══ MATERIAL SHOWN ══
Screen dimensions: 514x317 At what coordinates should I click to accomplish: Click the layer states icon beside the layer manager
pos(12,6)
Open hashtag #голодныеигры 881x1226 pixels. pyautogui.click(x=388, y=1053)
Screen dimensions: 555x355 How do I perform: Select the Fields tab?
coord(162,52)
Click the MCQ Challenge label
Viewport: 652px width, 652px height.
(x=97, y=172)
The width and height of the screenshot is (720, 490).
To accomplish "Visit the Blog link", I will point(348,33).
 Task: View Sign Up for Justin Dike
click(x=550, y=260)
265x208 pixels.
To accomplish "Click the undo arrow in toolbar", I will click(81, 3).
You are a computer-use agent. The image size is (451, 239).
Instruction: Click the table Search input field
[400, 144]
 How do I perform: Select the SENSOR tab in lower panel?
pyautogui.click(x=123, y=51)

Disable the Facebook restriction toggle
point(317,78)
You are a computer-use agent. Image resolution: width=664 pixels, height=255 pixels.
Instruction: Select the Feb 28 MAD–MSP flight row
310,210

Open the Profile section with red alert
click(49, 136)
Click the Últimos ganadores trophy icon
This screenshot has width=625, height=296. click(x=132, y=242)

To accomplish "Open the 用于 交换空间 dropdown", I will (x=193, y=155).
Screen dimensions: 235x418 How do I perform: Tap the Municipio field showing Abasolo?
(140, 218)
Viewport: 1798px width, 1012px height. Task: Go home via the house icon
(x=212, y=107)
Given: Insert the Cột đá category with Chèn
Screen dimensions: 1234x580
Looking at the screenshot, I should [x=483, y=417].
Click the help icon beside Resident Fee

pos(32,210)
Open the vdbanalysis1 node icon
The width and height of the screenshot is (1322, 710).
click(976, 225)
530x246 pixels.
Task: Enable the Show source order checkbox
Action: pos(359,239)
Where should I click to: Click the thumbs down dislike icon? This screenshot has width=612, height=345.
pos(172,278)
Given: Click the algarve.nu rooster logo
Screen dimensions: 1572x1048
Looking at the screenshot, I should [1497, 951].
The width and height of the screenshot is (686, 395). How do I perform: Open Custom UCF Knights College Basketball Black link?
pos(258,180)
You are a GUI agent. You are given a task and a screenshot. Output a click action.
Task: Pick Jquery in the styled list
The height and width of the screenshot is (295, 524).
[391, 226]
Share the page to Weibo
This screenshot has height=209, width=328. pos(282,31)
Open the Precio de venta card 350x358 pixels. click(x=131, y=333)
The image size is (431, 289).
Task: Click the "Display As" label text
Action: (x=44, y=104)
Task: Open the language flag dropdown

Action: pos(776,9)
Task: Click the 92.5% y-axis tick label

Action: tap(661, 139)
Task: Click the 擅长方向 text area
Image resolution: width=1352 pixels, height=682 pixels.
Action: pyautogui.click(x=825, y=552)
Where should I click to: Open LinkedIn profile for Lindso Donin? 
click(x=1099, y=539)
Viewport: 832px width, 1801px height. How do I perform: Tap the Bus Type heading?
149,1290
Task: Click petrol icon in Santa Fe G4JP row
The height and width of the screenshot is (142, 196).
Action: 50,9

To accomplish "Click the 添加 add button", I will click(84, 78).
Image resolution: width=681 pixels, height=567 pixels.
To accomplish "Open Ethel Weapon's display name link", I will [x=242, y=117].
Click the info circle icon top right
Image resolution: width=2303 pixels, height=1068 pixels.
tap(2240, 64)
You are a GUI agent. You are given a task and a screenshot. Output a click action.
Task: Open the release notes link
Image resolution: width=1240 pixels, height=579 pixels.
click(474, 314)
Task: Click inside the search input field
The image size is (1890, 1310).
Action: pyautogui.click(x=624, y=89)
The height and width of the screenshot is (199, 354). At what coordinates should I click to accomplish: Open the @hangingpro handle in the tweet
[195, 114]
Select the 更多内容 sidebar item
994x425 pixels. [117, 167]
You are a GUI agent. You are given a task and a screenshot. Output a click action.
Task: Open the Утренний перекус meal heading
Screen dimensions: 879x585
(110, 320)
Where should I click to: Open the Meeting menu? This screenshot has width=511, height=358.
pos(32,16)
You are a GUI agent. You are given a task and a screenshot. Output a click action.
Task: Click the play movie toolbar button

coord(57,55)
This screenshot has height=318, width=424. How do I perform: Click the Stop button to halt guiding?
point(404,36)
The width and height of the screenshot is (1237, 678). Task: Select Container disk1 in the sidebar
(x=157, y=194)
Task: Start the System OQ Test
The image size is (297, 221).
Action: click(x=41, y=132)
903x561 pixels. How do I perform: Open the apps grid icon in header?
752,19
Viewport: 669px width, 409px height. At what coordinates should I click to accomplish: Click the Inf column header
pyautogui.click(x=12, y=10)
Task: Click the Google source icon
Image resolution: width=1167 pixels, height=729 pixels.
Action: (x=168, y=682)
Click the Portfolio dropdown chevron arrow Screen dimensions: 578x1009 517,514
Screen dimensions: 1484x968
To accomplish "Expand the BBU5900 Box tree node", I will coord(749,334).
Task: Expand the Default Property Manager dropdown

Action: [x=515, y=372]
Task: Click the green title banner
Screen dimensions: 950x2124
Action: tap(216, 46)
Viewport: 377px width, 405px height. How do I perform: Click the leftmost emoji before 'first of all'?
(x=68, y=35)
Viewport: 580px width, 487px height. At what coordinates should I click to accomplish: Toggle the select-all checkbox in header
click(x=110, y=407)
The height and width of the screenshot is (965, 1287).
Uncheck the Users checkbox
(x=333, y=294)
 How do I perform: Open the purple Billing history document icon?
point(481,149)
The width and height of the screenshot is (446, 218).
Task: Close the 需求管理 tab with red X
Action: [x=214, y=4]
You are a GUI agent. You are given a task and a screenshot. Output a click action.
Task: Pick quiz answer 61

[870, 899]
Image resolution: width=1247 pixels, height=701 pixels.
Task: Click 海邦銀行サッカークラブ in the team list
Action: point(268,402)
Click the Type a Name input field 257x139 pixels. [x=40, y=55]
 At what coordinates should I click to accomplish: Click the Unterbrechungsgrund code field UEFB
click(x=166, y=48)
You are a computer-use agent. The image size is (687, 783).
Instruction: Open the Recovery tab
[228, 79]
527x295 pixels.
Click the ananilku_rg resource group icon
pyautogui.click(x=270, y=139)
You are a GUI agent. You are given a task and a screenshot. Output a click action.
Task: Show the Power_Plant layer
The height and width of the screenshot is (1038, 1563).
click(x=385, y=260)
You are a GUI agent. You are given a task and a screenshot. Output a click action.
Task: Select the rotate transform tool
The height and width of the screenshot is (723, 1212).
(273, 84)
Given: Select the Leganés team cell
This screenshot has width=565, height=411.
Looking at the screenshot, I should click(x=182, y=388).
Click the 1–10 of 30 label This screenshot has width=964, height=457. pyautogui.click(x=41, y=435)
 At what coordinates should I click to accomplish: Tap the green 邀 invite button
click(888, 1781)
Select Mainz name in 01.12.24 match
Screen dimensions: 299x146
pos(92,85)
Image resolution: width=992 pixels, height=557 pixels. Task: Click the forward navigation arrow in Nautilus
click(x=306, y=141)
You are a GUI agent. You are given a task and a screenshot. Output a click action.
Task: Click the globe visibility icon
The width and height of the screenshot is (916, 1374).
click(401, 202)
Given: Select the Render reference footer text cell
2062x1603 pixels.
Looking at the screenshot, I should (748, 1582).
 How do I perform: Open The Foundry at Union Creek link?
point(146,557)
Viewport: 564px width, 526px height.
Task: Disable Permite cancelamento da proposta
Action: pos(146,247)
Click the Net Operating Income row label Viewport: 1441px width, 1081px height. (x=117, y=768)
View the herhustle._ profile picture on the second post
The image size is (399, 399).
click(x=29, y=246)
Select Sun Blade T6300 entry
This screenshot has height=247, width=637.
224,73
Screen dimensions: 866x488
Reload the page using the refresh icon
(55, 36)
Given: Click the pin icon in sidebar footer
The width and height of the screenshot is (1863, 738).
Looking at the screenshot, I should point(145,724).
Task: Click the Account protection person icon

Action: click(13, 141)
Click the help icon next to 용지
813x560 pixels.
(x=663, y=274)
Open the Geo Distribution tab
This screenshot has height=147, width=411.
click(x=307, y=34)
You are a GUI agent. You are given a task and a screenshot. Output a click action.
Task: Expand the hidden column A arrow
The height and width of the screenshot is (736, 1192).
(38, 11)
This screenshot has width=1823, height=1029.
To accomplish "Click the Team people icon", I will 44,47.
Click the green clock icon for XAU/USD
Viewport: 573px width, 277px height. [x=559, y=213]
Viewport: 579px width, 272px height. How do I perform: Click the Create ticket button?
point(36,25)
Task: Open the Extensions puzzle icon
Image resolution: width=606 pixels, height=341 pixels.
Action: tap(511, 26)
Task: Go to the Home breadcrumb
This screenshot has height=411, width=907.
═══
§ **TASK DIRECTIONS**
Reproduce the lines of the records from the line containing "Click the info circle icon top right" through the line containing "Action: pyautogui.click(x=624, y=89)", inclusive.

§ **WRITTEN RESPONSE**
Click the info circle icon top right
Image resolution: width=2303 pixels, height=1068 pixels.
tap(2240, 64)
You are a GUI agent. You are given a task and a screenshot. Output a click action.
Task: Open the release notes link
Image resolution: width=1240 pixels, height=579 pixels.
click(474, 314)
Task: Click inside the search input field
The image size is (1890, 1310).
Action: pyautogui.click(x=624, y=89)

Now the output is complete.